Learning Lessons Laterally: A South Africa-United Kingdom Collaboration – by Zaira Solomons
We’ve kicked off a new project.
From April to June, GLEA is working closely with colleagues at Stellenbosch University, Walter Sisulu University, and Coventry University’s Doctoral College, Centre for Research Capability and Development.
Together, we’ve been funded by the British Council and the South African Department of Higher Education and Training (DHET) to scope a bid as part of the University Staff Doctoral Programme (USDP). The next phase of this funding is designed to improve doctoral education success rates for previously disenfranchised groups in South Africa. The USDP aims to do this by facilitating and supporting doctoral education for underrepresented individuals who hold academic, or academic-related, posts.
A key focus of our bid proposal will be on doctoral study completion rates. We must begin by exploring pertinent facts, figures, and research. We want to find ways to assist institutions to mobilise educational opportunities for their students, and to help raise the standing, status, and prestige of previously disadvantaged institutions.
This initiative will build on best practice in supporting and supervising doctoral students to enhance completion rates, and recognition of the related challenges. While this will benefit the collaborating institutions, these are lessons we will share more widely as we progress, starting with challenges for incoming PhD candidates into the UK, and for at-distance doctorates for PhD candidates in their home countries (project member, Rebekah Smith McGloin’s blogpost Where Global Challenge Research and Doctoral Education Meet published on the Higher Education Policy Institute’s blogsite).

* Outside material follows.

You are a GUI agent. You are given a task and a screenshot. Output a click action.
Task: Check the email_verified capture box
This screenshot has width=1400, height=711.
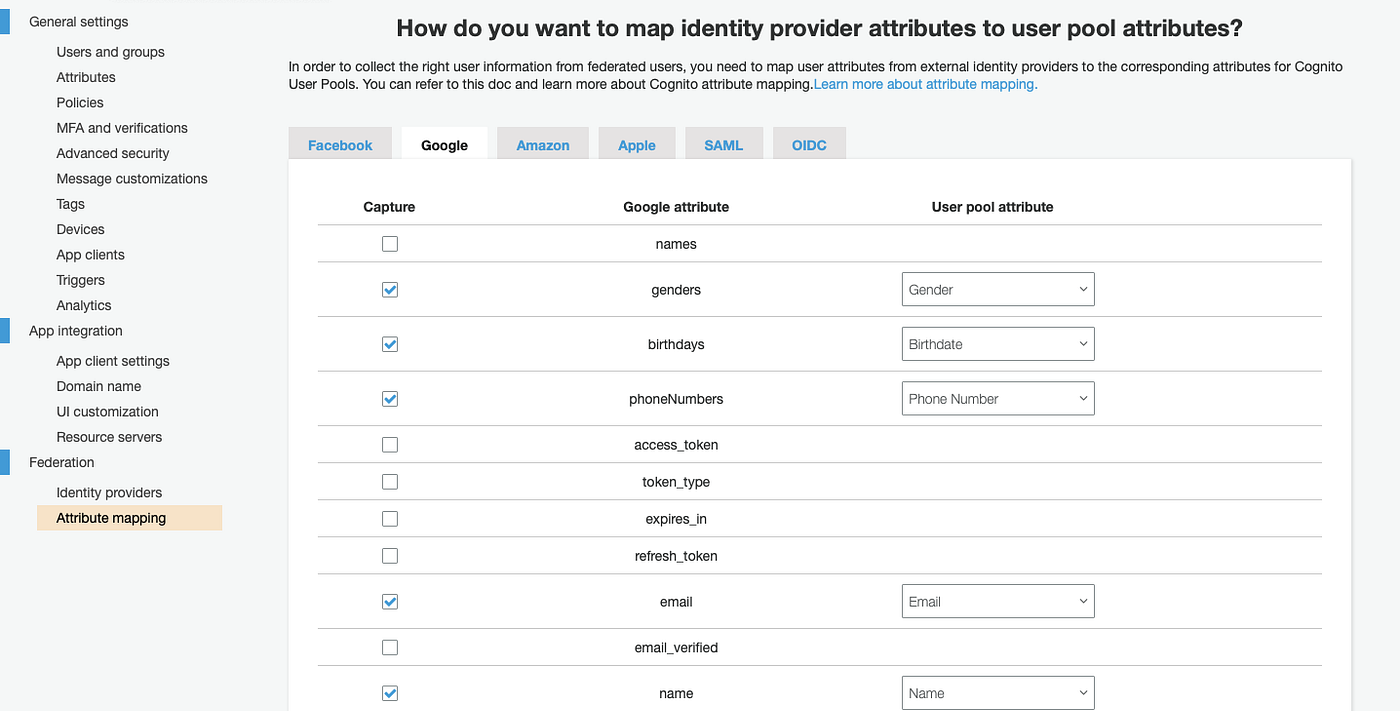[x=389, y=647]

We used Skype™ for our initial meeting, with colleagues participating individually and in small groups from the UK and South Africa. We learned to be patient with technology: one participant had to start off on the phone but later joined the video-call after some technical adjustments. We all engaged in fruitful conversation in order take this project to the next stage.
We look forward to all the opportunities this project presents, and would love to hear from colleagues engaged in a similar area.